Wednesday, October 28, 2015

Reunion With Old Friends: Hal Holbrook in "A Clear and Present Danger" and "The Senator" (1970-71, now on DVD)

I've unwrapped an early Christmas present.
I've started watching Hal Holbrook in The Senator, starting with the March 21, 1970 NBC TV pilot, A Clear and Present Danger," about air pollution, politics and righting wrongs.
Gripping, compelling script as alive as it was 45 years ago, in 1970, when I first saw it on television at age 13.
It aired one month and one day before the original Earth Day.
Yes, we can use the power of our God-given talents to right wrongs.
What's our alternative?
Tolerate wrongdoers, and then we die?
Been doing it for 40 years: Oak Ridge, Tennessee still remembers and dissembles at the thought of federal investigations of criminal pollution.
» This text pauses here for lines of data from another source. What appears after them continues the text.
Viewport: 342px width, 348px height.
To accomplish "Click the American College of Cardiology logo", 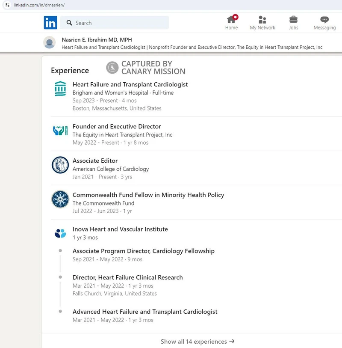I will pos(60,165).
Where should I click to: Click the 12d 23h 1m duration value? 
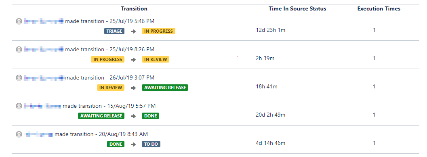[x=270, y=30]
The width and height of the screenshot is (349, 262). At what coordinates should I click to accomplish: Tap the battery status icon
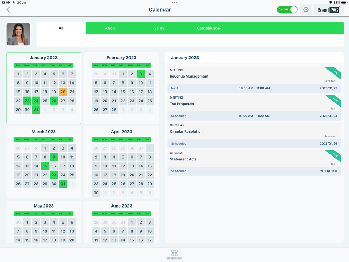pyautogui.click(x=344, y=3)

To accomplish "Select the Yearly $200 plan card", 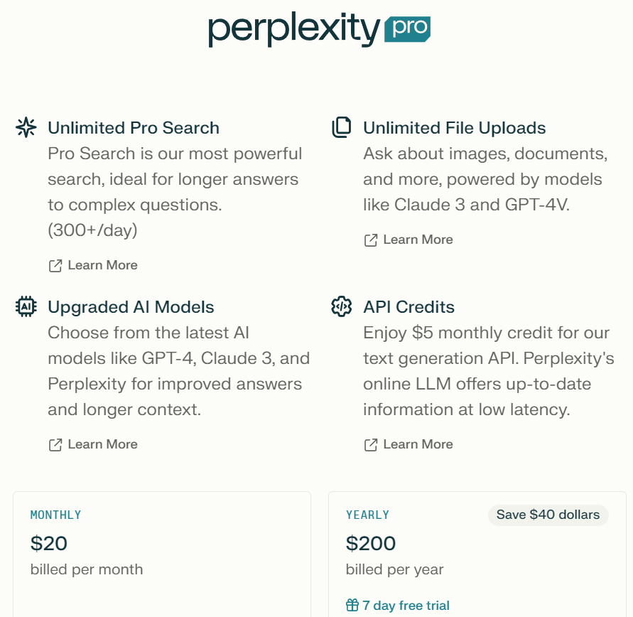I will 477,554.
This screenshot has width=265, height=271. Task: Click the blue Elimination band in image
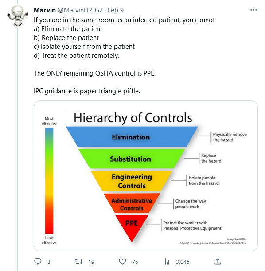coord(132,137)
One of the facts I've learned on researching the series is that one of my mentors, Ms. Melody J. Miller, from Senator Ted Kennedy's office, helped Hal Holbrook and NBC in its research: she'd worked for RFK, and worked her way up from receptionist to Chief of Staff for EMK.
Melody was among some those who helped teach me how to make government responsive to the people, commencing when I was 17.5 years old, 4.5 years after Hal Holbrook's and E.G. Marshall's U.S. Senator characters danced across our black and white television screen in Mantua, N.J.  (Melody was on the one-hour CBS special about EMK after he died in 2009).
(Thanks to Melody, another EMK intern, from Santa Clara, California, sat in a Kennedy Center box and watched Hal Holbook perform "Mark Twain Tonight!")
(Some friends still accuse me of "black and white" thinking: yes, God, there is right and wrong, and one of the things that's wrong is putting filth in the sky, or in the case of the City of St. Augustine, Florida, putting a landfill in a lake).
Speaking of filth: those photo montages of Hal Holbrook walking around the city where his character's esteemed law professor died of asthma due to smog still resonate after 45: we're killing everything, a bit character says to an emergency room physician, holding a tiny dying bird in his hands.,
Yes we are.
Some of the most compelling scenes are with Holbrook's character (U.S. Senator's son) meeting with the City Attorney (Pat Hingle) of a city experiencing environmental problems killing people in a killer smog, resembling the Donora, Pennsylvania thermal inversion of the 1940s).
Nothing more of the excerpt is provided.